I didn’t know if I was ready, but if Mr. Taylor thought I was, that was good enough for me. So I entered the pastor’s class. It so happened that the pastor was my father. That complicated things a bit! We met with my Dad for a number of weeks and he shared with us his faith. At the conclusion of that class we had to meet with the Board of Deacons. Unfortunately my Dad had not instructed us how to behave if one of us got the giggles during the examination which is exactly what happened. The exam was a disaster but the Deacons were not of a mind to turn down candidates for baptism I guess. So they accepted us. I was baptized. Did I understand fully what it meant? Not by a long shot! Was it a moving spiritual event? Not really. It was emotionally memorable because it was my Dad who baptized me. I walked into the baptistry that day with very little understanding of what I was doing. I think the choir sang very softly, “Just as I am without one plea.” Dad asked me whether or not I accepted Jesus as my personal Savior? I said I did. He then said he was baptizing me in the name of the Father, the Son, and the Holy Spirit and then he lowered me beneath the waters. He lifted me up, led me to the stairs and a Deacon reached out and helped me out.
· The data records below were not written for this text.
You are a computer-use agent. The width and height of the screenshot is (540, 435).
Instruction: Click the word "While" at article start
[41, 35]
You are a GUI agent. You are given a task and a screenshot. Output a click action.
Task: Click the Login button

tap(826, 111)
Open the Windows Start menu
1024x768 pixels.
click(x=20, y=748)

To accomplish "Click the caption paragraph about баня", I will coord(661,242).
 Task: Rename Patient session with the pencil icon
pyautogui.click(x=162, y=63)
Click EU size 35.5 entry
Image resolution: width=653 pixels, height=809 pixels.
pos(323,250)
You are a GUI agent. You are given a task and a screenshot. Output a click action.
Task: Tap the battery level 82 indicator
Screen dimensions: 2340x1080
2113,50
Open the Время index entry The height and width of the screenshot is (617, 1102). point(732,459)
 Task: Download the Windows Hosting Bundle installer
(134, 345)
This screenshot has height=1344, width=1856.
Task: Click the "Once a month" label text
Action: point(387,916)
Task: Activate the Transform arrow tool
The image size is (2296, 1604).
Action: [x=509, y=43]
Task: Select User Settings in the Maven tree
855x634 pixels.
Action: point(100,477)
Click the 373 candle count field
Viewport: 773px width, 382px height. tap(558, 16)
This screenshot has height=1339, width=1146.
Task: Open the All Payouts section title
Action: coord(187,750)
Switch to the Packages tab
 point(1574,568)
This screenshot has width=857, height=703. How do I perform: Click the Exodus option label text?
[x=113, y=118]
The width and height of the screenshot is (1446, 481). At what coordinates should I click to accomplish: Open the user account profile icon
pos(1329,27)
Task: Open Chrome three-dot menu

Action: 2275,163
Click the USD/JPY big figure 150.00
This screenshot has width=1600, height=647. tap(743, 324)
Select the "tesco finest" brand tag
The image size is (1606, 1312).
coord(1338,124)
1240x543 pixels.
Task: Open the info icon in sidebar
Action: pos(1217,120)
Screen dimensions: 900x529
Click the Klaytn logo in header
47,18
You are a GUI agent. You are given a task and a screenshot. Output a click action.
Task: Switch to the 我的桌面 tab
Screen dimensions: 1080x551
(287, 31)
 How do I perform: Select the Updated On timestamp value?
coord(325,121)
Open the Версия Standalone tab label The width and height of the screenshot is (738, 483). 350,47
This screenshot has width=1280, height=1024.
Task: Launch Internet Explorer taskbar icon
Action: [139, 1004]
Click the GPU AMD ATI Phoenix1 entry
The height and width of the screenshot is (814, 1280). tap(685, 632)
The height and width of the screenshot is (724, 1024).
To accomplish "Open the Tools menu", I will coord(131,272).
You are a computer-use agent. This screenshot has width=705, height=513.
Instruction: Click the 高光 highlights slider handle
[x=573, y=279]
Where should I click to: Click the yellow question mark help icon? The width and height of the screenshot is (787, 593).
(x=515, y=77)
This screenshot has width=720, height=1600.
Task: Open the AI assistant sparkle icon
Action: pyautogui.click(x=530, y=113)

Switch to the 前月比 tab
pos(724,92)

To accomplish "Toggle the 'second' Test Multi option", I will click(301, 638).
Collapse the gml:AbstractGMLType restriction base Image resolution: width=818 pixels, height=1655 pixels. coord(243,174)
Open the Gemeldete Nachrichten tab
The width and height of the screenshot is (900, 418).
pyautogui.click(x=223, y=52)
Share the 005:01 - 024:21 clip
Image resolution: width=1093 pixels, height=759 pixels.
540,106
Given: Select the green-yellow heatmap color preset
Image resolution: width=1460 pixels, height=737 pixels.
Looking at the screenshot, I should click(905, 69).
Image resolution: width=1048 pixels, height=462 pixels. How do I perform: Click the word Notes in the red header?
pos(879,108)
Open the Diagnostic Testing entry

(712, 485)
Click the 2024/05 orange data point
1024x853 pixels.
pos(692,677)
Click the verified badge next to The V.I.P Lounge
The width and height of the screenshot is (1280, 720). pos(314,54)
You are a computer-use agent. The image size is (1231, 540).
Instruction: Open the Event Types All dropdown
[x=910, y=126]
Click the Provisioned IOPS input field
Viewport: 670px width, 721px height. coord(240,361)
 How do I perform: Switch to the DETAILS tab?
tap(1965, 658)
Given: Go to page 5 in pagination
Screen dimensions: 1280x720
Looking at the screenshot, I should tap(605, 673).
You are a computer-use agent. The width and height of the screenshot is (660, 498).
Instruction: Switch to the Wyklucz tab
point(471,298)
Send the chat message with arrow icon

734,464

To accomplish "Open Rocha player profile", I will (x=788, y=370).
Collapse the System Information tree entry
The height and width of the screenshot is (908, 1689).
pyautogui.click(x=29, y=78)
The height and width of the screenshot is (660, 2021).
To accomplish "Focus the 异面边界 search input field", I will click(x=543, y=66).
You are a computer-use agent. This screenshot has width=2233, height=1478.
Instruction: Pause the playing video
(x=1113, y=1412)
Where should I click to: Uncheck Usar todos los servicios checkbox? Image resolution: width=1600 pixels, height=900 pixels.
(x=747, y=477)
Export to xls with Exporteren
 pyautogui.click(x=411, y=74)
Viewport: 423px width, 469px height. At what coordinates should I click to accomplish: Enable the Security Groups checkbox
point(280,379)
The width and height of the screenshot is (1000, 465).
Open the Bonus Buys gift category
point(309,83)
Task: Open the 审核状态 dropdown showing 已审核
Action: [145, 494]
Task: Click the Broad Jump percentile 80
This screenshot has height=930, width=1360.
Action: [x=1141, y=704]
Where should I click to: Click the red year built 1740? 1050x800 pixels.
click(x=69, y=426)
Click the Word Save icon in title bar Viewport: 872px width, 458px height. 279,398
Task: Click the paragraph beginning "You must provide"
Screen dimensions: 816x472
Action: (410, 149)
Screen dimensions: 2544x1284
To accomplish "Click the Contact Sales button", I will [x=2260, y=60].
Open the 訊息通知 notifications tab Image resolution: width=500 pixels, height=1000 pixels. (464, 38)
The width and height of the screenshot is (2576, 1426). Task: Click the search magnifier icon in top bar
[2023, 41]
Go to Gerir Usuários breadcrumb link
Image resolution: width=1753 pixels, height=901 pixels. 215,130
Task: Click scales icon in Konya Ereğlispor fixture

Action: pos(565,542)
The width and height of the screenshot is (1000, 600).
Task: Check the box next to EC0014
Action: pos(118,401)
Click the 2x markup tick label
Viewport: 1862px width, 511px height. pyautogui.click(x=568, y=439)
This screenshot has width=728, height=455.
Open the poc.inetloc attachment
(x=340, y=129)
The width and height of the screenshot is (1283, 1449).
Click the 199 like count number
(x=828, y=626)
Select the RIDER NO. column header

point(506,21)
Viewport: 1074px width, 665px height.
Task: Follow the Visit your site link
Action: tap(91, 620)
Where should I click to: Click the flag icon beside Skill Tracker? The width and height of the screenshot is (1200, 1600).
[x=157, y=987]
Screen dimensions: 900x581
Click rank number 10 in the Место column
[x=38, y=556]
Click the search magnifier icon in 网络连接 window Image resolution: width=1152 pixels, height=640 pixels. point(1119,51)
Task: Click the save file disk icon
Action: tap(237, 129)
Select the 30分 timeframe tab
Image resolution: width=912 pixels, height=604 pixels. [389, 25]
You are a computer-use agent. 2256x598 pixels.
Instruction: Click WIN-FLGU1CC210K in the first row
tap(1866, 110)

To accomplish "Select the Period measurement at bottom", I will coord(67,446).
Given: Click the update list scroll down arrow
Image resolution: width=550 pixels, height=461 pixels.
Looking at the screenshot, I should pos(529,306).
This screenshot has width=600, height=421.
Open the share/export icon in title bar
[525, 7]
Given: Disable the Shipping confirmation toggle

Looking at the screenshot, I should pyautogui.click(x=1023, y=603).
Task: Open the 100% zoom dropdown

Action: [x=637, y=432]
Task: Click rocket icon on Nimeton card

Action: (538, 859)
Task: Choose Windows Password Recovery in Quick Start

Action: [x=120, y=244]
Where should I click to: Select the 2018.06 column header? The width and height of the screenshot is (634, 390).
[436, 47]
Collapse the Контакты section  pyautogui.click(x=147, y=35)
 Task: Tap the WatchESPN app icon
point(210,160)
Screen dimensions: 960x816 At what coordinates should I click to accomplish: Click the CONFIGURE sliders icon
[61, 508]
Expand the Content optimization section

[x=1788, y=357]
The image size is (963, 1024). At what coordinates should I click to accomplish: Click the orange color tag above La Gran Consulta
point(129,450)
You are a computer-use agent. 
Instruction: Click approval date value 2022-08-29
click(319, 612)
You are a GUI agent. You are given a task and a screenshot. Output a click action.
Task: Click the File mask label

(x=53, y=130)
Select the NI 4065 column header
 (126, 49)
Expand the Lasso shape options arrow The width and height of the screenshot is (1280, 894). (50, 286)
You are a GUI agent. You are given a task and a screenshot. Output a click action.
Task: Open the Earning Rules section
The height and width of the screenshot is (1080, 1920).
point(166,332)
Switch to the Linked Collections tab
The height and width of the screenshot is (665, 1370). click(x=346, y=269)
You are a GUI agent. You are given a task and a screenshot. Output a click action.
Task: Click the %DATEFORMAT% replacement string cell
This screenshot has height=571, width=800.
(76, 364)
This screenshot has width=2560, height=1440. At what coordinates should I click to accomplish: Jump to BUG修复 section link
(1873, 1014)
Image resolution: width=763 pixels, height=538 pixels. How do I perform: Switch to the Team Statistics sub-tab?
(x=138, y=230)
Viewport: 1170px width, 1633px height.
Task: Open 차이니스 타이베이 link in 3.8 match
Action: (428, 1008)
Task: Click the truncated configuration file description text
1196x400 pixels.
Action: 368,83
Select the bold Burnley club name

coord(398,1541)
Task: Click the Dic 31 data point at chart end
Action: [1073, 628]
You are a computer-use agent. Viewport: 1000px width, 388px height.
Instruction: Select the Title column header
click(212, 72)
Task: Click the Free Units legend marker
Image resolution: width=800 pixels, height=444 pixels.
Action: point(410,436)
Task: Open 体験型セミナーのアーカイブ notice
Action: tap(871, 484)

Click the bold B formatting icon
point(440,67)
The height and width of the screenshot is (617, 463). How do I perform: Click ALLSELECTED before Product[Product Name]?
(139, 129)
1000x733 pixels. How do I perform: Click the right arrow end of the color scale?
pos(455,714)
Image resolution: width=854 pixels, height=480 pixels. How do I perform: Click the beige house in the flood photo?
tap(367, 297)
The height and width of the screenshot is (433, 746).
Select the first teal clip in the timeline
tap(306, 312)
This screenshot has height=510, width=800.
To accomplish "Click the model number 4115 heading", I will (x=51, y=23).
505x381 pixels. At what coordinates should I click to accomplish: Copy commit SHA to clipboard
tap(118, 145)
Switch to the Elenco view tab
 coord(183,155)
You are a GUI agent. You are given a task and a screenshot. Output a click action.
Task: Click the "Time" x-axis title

I tried to be as nonchalant as possible about my baptism. But something happened to me that day. A strong impression was made on me, almost without my realizing it. Looking back on that day I know it was a turning point for me. Despite it probably being too early in my life to comprehend what I was doing, somehow in that ritual I saw all the symbols of our faith. Not only did I see them, in some mysterious way I felt them. The act of going under the water, the fear, the embarrassment, the anxiety and then the triumphant emergence made me different in a way I didn’t fully understand at the time.
I look back to that experience at the Calvary Baptist church in Rochester as one of the most important moments of my life.